Sulit rasanya menjauhi apa yang pernah kita lakukan,
lalu kita mencintainya. Kegiatan yang belakangan saya tahu, saya mengenalnya
bahkan sejak bangku Sekolah Dasar. Tidak sengaja karena hanya mengikuti Ibu dan
Alm Bapak, tapi terlihat dari foto, jelas saya menikmatinya. Usut punya usut,
ternyata kebiasaan orang tua ini menurun ke kedua anaknya. Ya, saya dan adik
saya “keracunan” kegiatan ini.
Travelling.
Kegiatan yang saat ini menjadi gaya hidup bagi sebagian
besar masyarakat Indonesia. Semua terobsesi dengan travelling baik ke dalam
maupun luar negeri. Tak peduli umur dan
berapa tingkat penghasilan mereka, semua sibuk merencanakan akan pergi kemana
di bulan – bulan depan.
Sejujurnya, hal itu yang membuat saya agak malas akhir – akhir
ini untuk kembali pergi berkelana mencium udara wangi semesta luar Jakarta. Pergi
bersama orang – orang yang melakukan
kegiatan ini hanya karena lifestyle, prestige, atau untuk sekedar pamer foto di
media sosial. Saya bahkan berfikir akan gantung ransel saja, mencoba menjalani
dan menikmati hidup sebagai seorang karyawan dari masyarakat Indonesia golongan kelas menengah ngehe.
Tapi apa daya, pagi ini semesta seperti sedang bercanda dan
menggoda.
Seperti biasa, setiap pagi saya awali kegiatan dengan
membaca web portal berita. Beberapa web seperti detik.com, okezone.com, dan
kompas.com biasa menjadi cemilan dipagi hari. Ada satu judul menarik yang tertangkap
mata saya di kompas.com. judulnya “Kelak
Nak, Kau Mesti Jelajahi Seisi Negeri.”
Tanpa sadar, saya otomatis meng-klik judul tersebut.
==================================================
Kelak Nak, Kau Mesti
Jelajahi Seisi Negeri
Di Aceh, kau bisa menikmati tari seudati dan berteguk –
teguk kopi. Lalu pada sepanjang bukit barisan, banyak kau jumpai ngarai dan
danau. Dan pantainya nak, ada satu yang tak pernah ayah lupa, adalah Tanjung
Tinggi di pulau Belitung yang indahnya serupa lukisan.
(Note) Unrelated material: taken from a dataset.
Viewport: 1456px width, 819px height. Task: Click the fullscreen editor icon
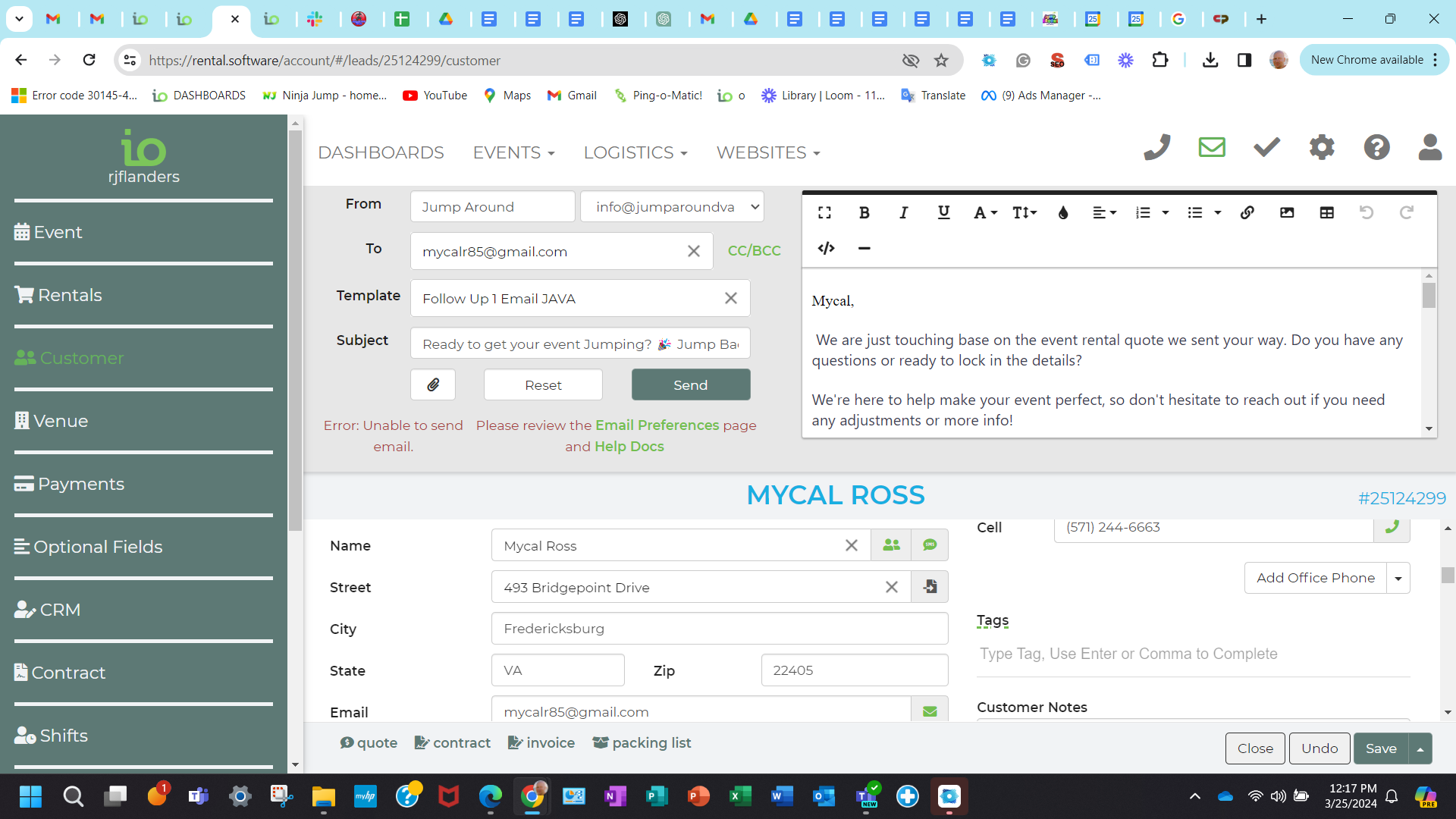824,213
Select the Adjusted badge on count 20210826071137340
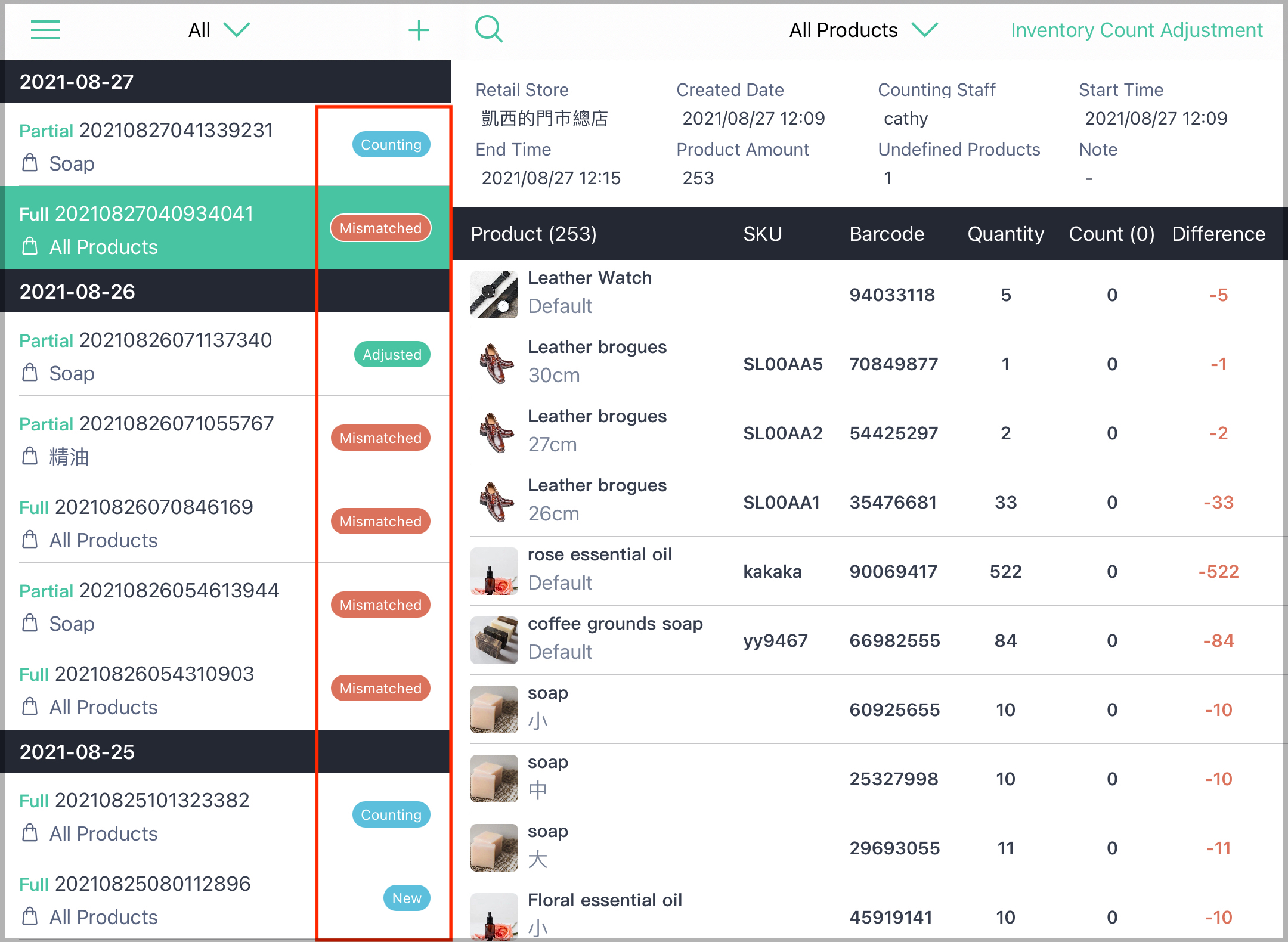 point(392,354)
Jika sampai ke tanah jawa, singgahlah dulu ke pantai Bayah
yang dipenuhi batu – batu alam nan elok. O ya nak, tak jauh dari situ, bisa pula
kau jumpai saudara – saudara kita suku Baduy yang masih erat menjaga tradisi
kakek moyang kita yang mulia.
Engkau telah berdiri di tatar Pasundan, nak. Bukalah mata,
telinga, dan hatimu, untuk menikmati bunyi angklung, dengung, dan lekuk-liku
suara penyanyinya yang memabukkan. Terus berjalan ke timur nak, maka akan kau
jumpai borobudur, prambanan, suara gamelan, dan sejumlah tari – tarian yang
penuh kelembutan.
O ya, nak. Jangan lupa, mampirlah sebentar ke Kecamatan
Sukolilo, disana ada saudara – saudara kita warga Sedulur Sikep yang lebih
dikenal sebagai “Orang Samin”. Mereka itulah nak yang pernah membuat malu hati
ayah, lantaran mereka yang oleh negara “didakwa” tak punya agama, nyatanya
lebih agamis dalam menjalani kehidupannya.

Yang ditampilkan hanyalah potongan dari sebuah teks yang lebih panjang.